EXERCISE REQUIREMENTS.
A copy of the listing below is needed, exact in every line and without images.

DATA.
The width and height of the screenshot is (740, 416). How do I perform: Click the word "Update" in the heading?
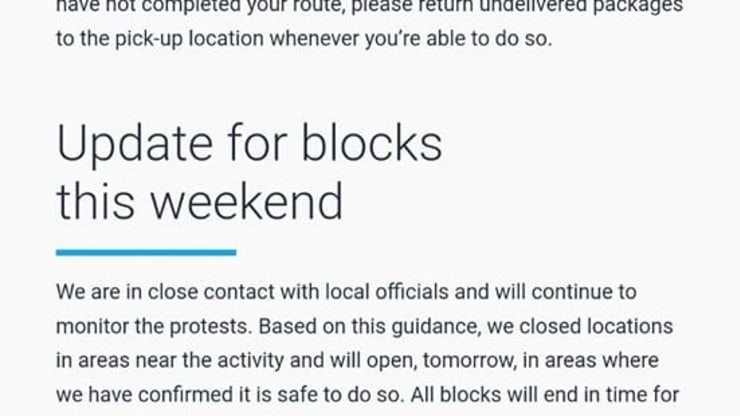pos(135,144)
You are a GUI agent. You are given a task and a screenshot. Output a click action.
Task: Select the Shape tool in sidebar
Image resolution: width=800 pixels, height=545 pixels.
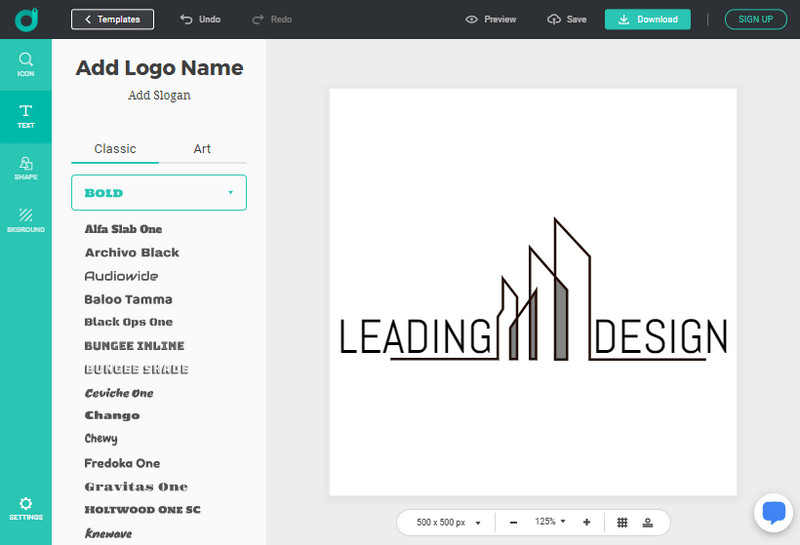(26, 167)
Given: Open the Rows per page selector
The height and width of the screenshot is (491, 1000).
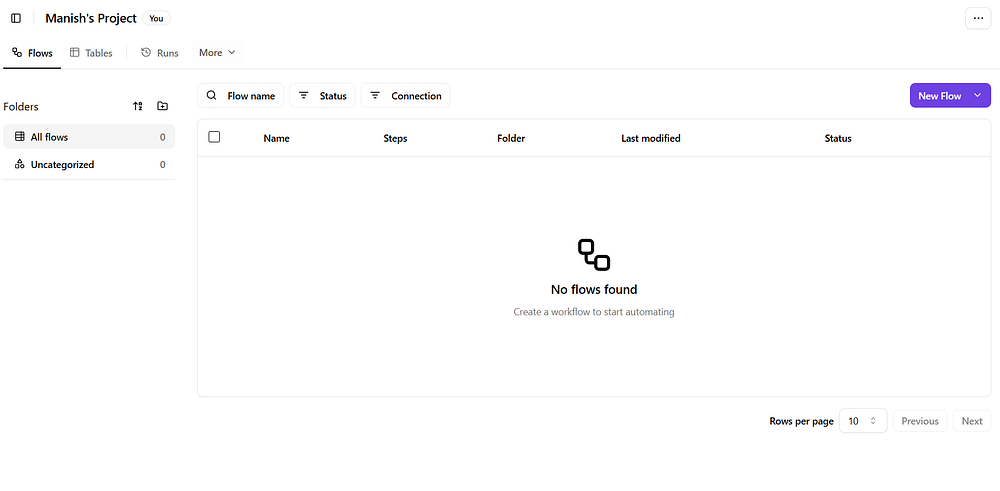Looking at the screenshot, I should [862, 421].
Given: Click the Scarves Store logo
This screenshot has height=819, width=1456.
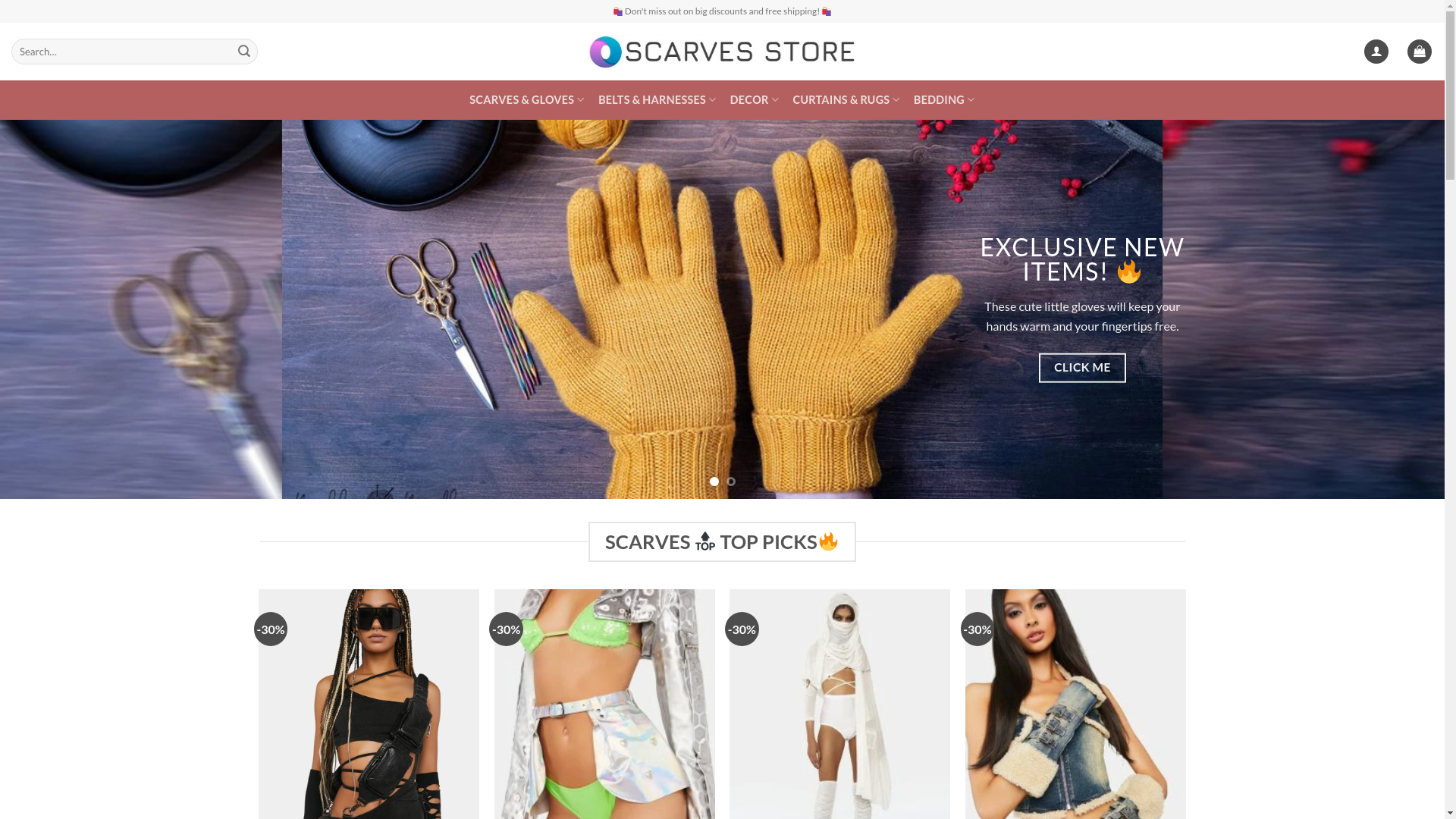Looking at the screenshot, I should [722, 52].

SOLUTION FOR THIS PROBLEM.
The width and height of the screenshot is (740, 416). How do I perform: Click the word "Update" in the heading?
pos(135,144)
You are a GUI agent. You are given a task and a screenshot. Output a click action.
Task: Select the Shape tool in sidebar
Image resolution: width=800 pixels, height=545 pixels.
(26, 167)
Given: Open the Rows per page selector
The height and width of the screenshot is (491, 1000).
Looking at the screenshot, I should [862, 421].
Given: Click the Scarves Store logo
This screenshot has height=819, width=1456.
Looking at the screenshot, I should [722, 52].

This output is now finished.